The nobleman Lisitsyn had never done anything with his own hands: in the estate he was served by serfs, and in the regiment he was tutored by an attendant. Knowing that the ship was sailing on the Sea of Okhotsk, he hoped that it was left on one of the pieces of land of the Aleutian or Kuril Islands. But he soon became convinced that his situation was worse than ever. He was caught by fate in the clutches of two seas. The cold Sea of Okhotsk was splashing in front of him, and behind his back there was a dense “green sea of taiga”. And in it – bears, wolves, lynxes, poisonous snakes…..
Within a week “Russian Robinson” made himself a house with a stove, made furniture.

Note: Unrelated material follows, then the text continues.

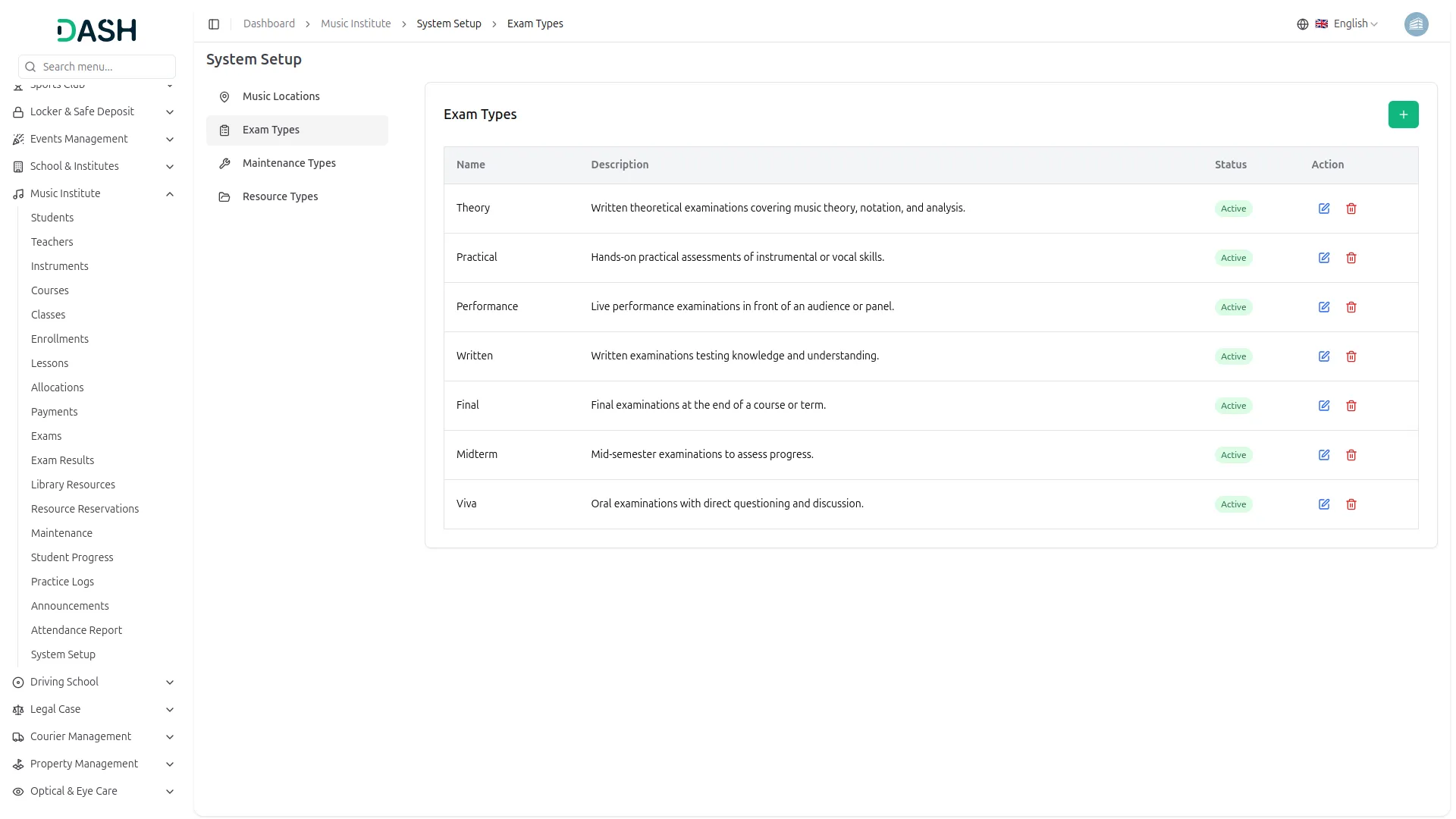
Task: Delete the Viva exam type
Action: point(1351,504)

He made a slingshot, a bow and arrows (prudently deciding to save ammunition for the gun). And rightly so – in winter a hungry wolf pack was tearing into his house – he killed 8 predators at point-blank range with his rifle. And before that he shot a bear, providing himself with a warm coat and a supply of bear meat. I fished, collected and dried mushrooms.
But what is Robinson without Friday? On April 12, Sergey Lisitsyn was walking along the shore, assessing the consequences of spring storms, and saw a man lying down. Without strength and feelings. It turned out that Vasily, as the unfortunate man’s name was, was from a transport going to Russian America. The ship had sprung a leak, everyone had fled, and he and his son had been forgotten. They found the ship nearby. In addition to the 16-year-old boy, there were two sheepdogs, cats, 8 Kholmogorsk cows, a bull, 16 oxen, 26 sheep, food supplies, tools, barley and rye seeds, weapons, a telescope, two telescopes, a samovar, construction and gardening tools.

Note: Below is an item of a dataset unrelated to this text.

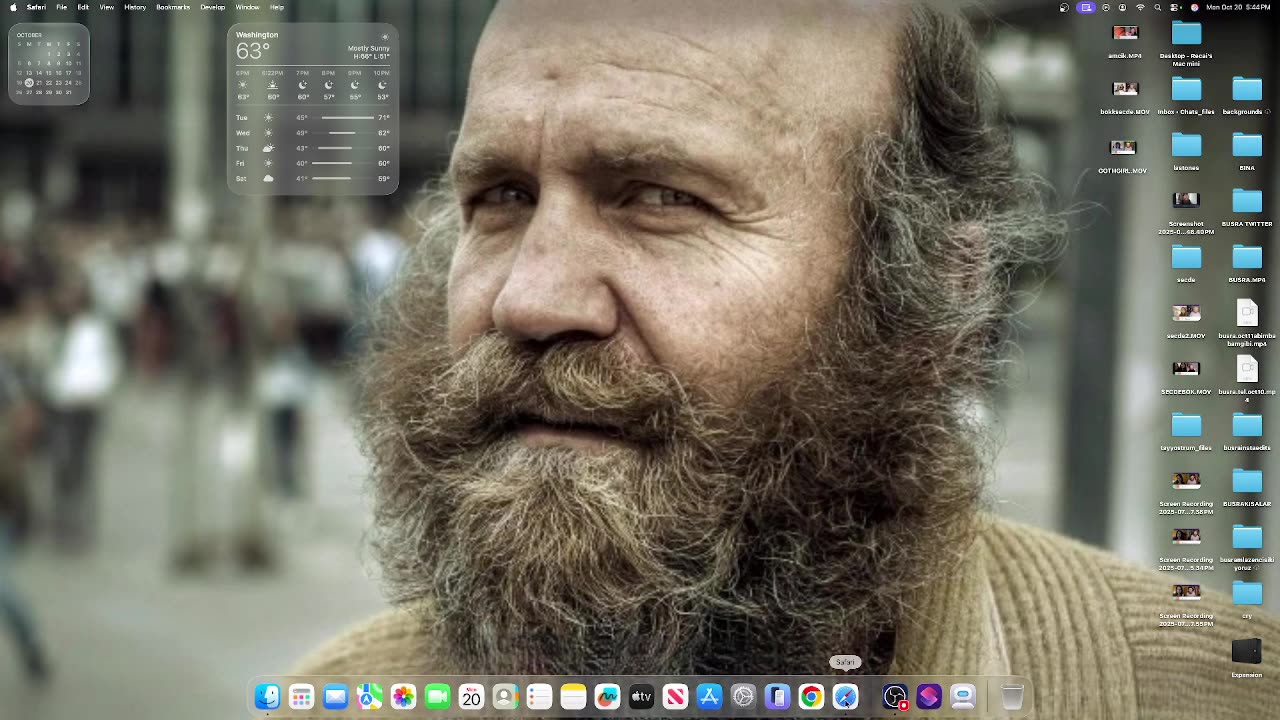Viewport: 1280px width, 720px height.
Task: Click the OBS Studio dock icon
Action: coord(895,697)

Seven months of loneliness had completely erased all the nobility from the “barin”. With such a household and two pairs of strong and skillful hands they not only renovated the house and bathhouse, but also learned to make butter, sour cream, cheese and cottage cheese. They plowed the field and harvested barley and rye. They organized abundant fishing of sea and river fish. We began to collect and process mushrooms, berries and forest herbs. In short, we lived as a labor commune.
Chinese smugglers tried to attack the commune from time to time. The ship’s cannon came in handy. One day, warships of the Russian Navy came to this coast of the Sea of Okhotsk, sent to protect our borders from uninvited Chinese guests. Russian sailors helped the settlers to repel the Chinese. In 1857 the writer Alexander Sibiryakov met with Sergey Lisitsyn, the hospitable owner of copper and gold mines in the Amur region. The latter had once found deposits of copper ore and gold, being alone. He was appointed by the government as a manager of these lands. Vassili “Friday” was with him. His son studied at Moscow University.
And both sons of the commander of the ship that once landed the troublemaker Hussar on the deserted shore studied at the University of St. Petersburg at Lisitsyn’s expense. Having become a rich man, Sergei Petrovich found the old man, escorted him to his final resting place and took upon himself all the cares of his children. The story of the “Russian Robinson” ended richer than literary. And more human.
Today, the story of Sergei Petrovich Lisitsyn remains a forgotten page of Russian history. It reminds us of the strength of spirit and human survival in the most extreme conditions. This story should be studied and remembered to inspire us to overcome difficulties and achieve the impossible.